OK, we all know about the obviously malicious and unproven allegations of gratuitously gratifyingly enlightened fatwas on “I’m-a-sexin’ that damn fine chicken” that have been directed at Imam Love Doctor Friday Night Wonder AYATOLLAH Khomeini.

That said, a lot of people in the decadent and Hell-bound West have somehow tended to consider Ayatollah Khomeini a bit of a prude.

That’s right: a motley crew of people of the book and even downright standard-issue kafrs… those jerks again… well, what’s going on?

That’s right, they are constantly accusing Iran’s former spiritual leader and religion’s most buff black cloak porting fashionista (as opposed to black cloak porting fascist; but if the raincoat cap fits)…

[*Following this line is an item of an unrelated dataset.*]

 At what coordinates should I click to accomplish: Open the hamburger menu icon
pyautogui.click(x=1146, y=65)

Yes, the God of all flashy-assed handsomeness is maliciously and falsely accused of having a tendency to impose so-called “sexual repression” on the citizens of Iran…

Especially on notorious sinners like gay people and women and worst of all, gay women…

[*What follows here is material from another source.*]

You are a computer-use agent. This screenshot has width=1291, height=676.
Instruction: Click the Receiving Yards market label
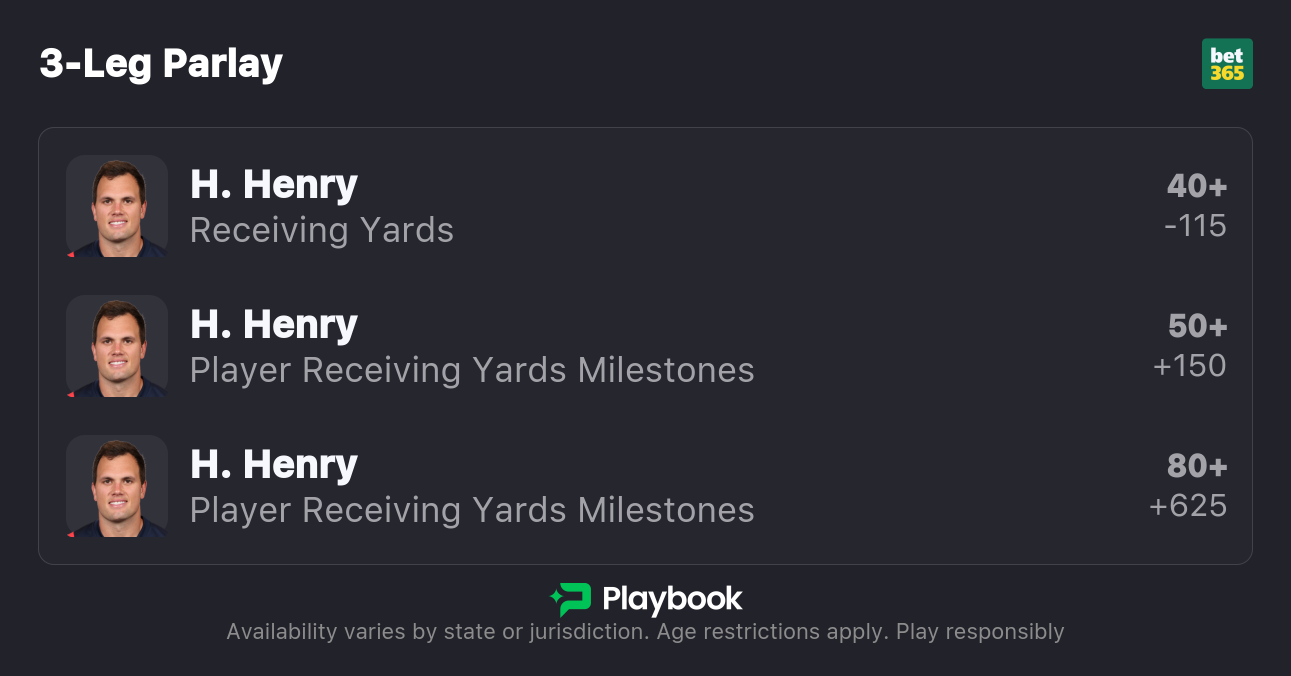click(321, 230)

Which latter aren’t technically gay “persons,” as they are only females… surprisingly enough.

Admittedly, it is said that in Iran, being transgender is just A-OK; for, on account of a certain enlightened love-fatwa from Ayatollah A-2-the-K, clerics can pretty much jibe with people who have had sex changes…

Make of that what you will.

God Hates Tops

But the recent surfacing of a previously unknown fatwa from the late Ayatollah Khomeini will now dispel forever such ungrounded and wicked slanders.

The progressive policy suggestion, one of which any humane and progressive establishment Democratic Senator, or at least relatively enlightened Republican would be proud, appears in the missing 69th (oh, just quit it, Kafr!… not funny!) volume of “Banging in Tehran,” “Foucault and Horny K’s Good Sex Guide” “The Gayranian Knights” “The Mystical Science of Bathhouse Fucking” Tahrir al-Vasyleh…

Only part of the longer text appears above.